Relief for McLeish after another comeback

Birmingham City boss Alex McLeish is hoping for a little less drama after his side’s latest comeback against Coventry in the FA Cup.

Birmingham came from 1-0 down – 3-1 on aggregate – to beat West Ham United and reach the final of the Carling Cup on Wednesday.

And they were forced to repeat the trick at St Andrew’s on Saturday, fighting back from 2-0 down against Championship club Coventry to eventually win 3-2 and progress to the fifth round.

“I wouldn’t want to live through that too often with the stress levels, but I thought the team played well today,” McLeish said.

“There was a lot of really good stuff.”

“We had to show great strength of character again against Coventry and it underlined the importance of having a squad with quality. The more intense the competition the better from my point of view.”

“We shouldn’t have made it hard for ourselves because we started great,” he added.

“Coventry are obviously very dangerous up front. The big lad (Clive) Platt was a handful and of course we all know about Marlon King. But I knew there was goals in it for us.”

McLeish credited David Bentley with turning the tide – the loan signing from Tottenham struck in the 35th minute to drag Birmingham back into contention.

“Bentley’s was a cracker,” McLeish said.

“We needed that. If we’d gone in 2-0 down it would have been much tougher. The second half was again a measure of this squad’s resilience and their desire not to give up until the final whistle.”

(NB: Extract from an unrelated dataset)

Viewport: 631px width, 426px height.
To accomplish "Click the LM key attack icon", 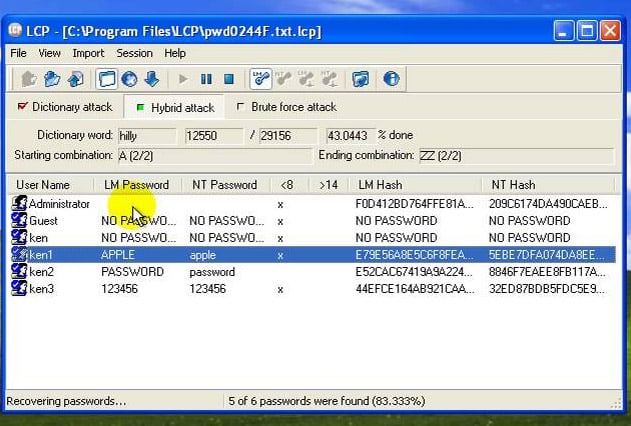I will [260, 79].
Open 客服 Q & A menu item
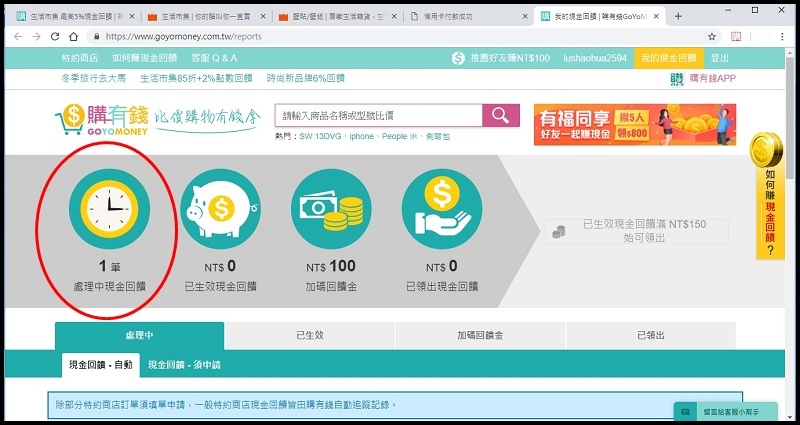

Coventry manager Aidy Boothroyd felt his team’s ambition got the better of them as they surrendered their lead in the second half.

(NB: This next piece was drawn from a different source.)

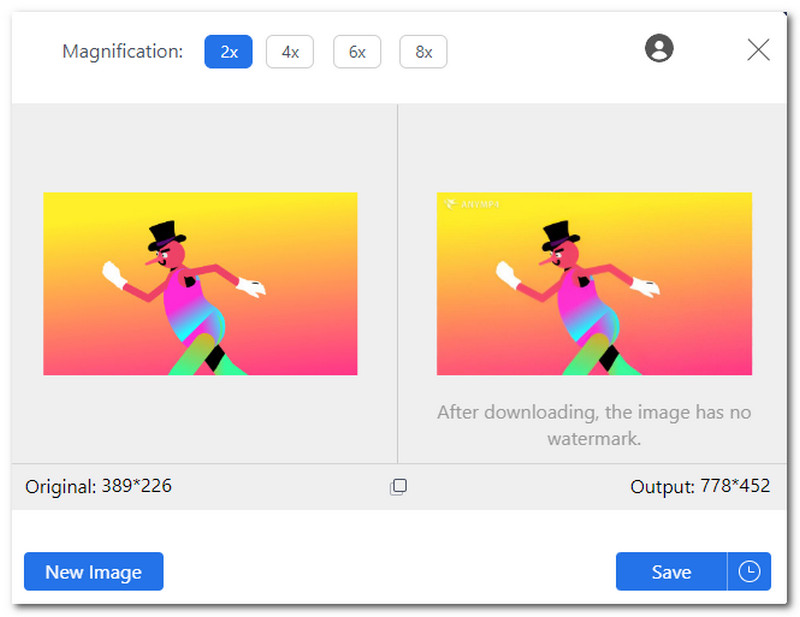Viewport: 800px width, 617px height.
Task: Click the AnyMP4 watermark logo on output
Action: (x=469, y=204)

“I thought it was a terrific occasion and I’m afraid we got caught up in it in the second half and wanted to try to score three and four goals rather than being sensible,” Boothroyd said.

“If somebody’s bigger than you and better than you, you don’t go toe to toe with them – and that’s what we did.”

“For some strange reason, despite what was said at half-time, we went all out to try to beat Birmingham City, a Premier League team, convincingly when really what we should have done was weathered the storm, kept calm and hit them on a sensible counter-attack.”